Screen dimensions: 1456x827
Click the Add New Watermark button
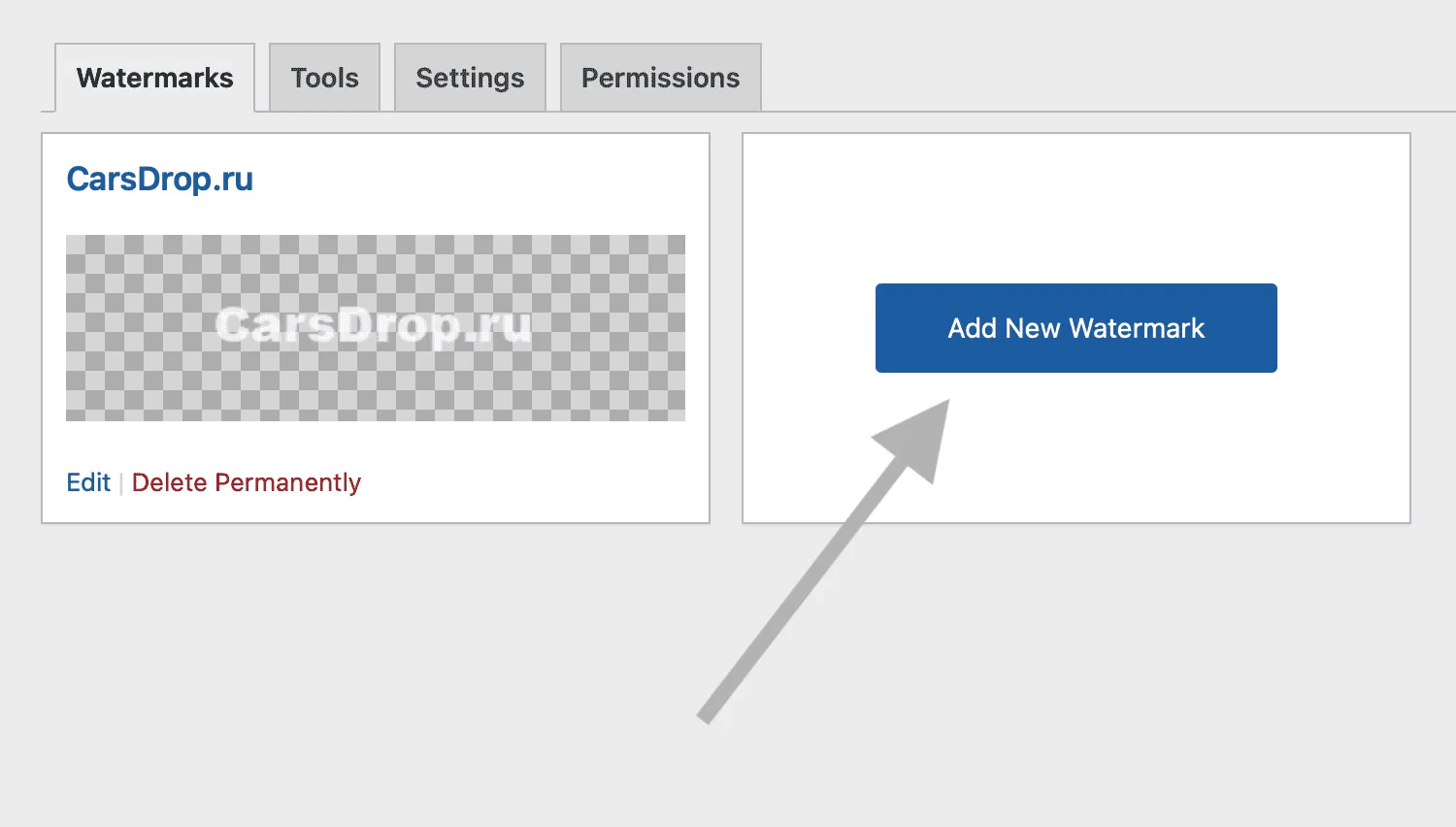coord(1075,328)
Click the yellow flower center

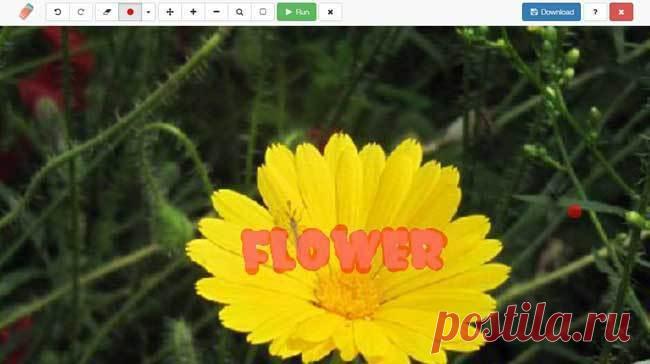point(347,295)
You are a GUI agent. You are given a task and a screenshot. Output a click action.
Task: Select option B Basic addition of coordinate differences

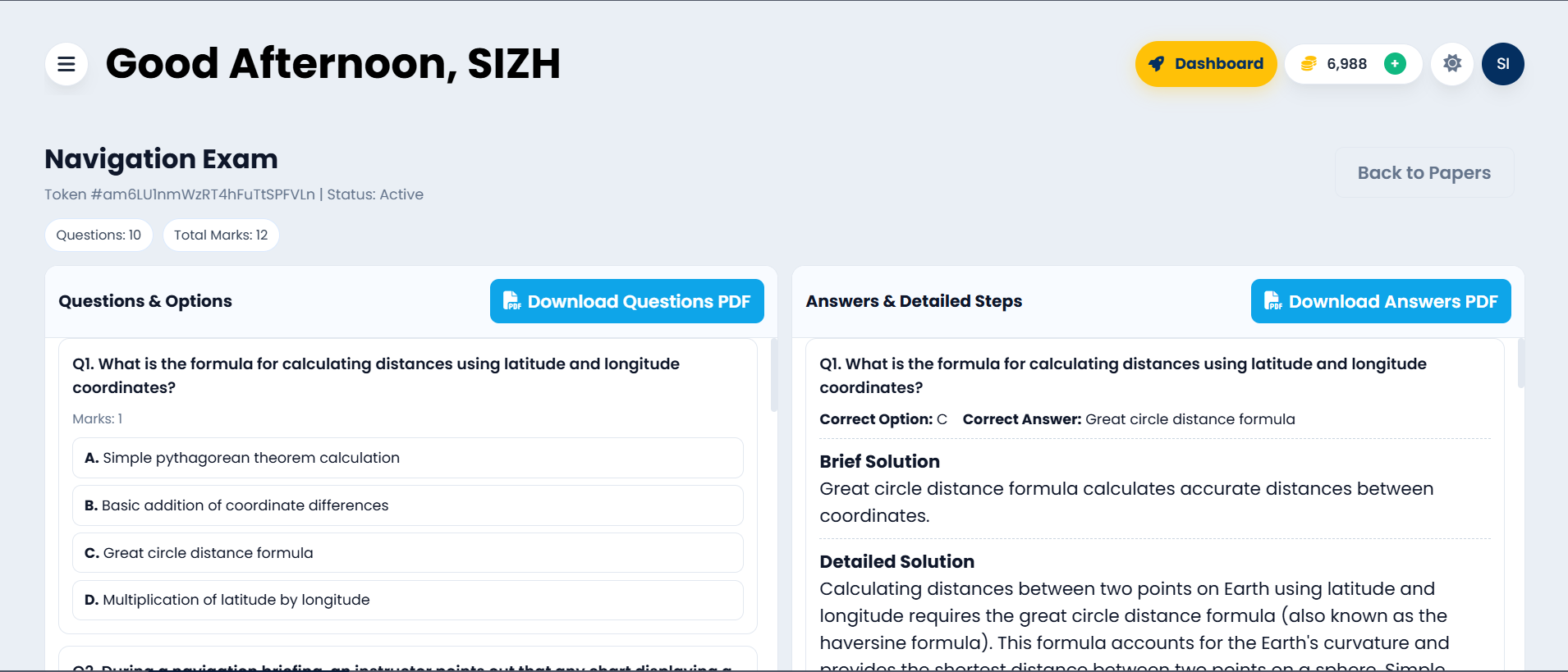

What is required ▸ Write the lines out again exactly, beginning at the one containing "You are a GUI" and ending with the last line of the entries, but without any pictures.

Output of the exercise ▸
You are a GUI agent. You are given a task and a screenshot. Output a click action.
Task: Select option B Basic addition of coordinate differences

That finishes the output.